━━━━━ Provided records
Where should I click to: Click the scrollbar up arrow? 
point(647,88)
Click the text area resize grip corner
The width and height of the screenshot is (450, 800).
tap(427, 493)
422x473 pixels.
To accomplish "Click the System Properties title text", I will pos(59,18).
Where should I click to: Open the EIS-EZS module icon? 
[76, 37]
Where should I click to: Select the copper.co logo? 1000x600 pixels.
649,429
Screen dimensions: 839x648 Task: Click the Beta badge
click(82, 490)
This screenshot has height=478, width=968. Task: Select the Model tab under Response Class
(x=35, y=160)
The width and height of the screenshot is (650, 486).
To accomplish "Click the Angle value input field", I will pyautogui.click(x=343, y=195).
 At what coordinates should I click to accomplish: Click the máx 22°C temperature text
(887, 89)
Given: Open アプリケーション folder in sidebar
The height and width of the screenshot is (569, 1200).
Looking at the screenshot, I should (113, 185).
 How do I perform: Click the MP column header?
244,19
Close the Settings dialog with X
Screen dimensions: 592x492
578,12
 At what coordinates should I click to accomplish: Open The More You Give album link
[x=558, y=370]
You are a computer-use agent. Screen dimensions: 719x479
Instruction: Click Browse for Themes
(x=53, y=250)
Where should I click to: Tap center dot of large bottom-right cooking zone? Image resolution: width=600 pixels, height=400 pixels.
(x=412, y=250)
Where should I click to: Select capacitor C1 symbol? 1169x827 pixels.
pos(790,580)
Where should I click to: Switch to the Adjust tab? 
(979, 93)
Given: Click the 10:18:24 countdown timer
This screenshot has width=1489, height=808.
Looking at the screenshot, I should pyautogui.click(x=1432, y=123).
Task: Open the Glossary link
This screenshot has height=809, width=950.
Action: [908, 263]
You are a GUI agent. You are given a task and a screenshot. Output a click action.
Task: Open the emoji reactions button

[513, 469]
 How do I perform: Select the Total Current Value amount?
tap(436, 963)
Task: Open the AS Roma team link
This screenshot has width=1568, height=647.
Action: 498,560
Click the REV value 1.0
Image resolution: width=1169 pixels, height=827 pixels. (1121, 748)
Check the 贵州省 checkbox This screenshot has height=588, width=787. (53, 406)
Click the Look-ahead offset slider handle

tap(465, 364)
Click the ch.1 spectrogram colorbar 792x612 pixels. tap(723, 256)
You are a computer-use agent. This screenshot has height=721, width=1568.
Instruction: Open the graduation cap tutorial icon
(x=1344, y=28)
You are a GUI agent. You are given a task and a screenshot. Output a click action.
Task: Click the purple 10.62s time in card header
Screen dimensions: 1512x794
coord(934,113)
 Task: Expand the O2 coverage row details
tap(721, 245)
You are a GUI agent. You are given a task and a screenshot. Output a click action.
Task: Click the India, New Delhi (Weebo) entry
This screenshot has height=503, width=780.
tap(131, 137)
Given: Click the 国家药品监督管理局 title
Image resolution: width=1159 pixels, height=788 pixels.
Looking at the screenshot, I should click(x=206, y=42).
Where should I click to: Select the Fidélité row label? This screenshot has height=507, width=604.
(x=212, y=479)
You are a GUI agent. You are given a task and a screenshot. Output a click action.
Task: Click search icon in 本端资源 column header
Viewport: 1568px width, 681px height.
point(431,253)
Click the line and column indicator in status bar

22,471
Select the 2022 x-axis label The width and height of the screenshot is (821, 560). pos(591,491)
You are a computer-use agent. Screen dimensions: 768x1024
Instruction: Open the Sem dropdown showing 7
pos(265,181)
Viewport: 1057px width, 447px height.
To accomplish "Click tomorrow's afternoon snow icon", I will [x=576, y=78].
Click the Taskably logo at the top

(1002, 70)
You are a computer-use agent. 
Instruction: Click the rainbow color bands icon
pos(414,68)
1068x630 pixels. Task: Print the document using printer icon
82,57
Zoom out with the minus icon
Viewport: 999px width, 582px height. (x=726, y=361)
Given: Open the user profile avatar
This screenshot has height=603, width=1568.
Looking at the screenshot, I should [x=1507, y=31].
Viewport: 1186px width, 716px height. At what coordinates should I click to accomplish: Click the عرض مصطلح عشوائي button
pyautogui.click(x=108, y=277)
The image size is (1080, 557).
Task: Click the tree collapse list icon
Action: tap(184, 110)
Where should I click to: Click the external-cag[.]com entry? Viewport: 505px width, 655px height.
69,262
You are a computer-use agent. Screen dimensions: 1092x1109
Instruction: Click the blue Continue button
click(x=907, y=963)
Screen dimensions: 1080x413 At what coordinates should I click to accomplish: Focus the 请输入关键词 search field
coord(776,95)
━━━━━━━━━━
If a line in the records above has the word "will", copy it.

To accomplish "Click the System Properties title text", I will pos(59,18).
To accomplish "Click the Angle value input field", I will pyautogui.click(x=343, y=195).
To accomplish "Click tomorrow's afternoon snow icon", I will [x=576, y=78].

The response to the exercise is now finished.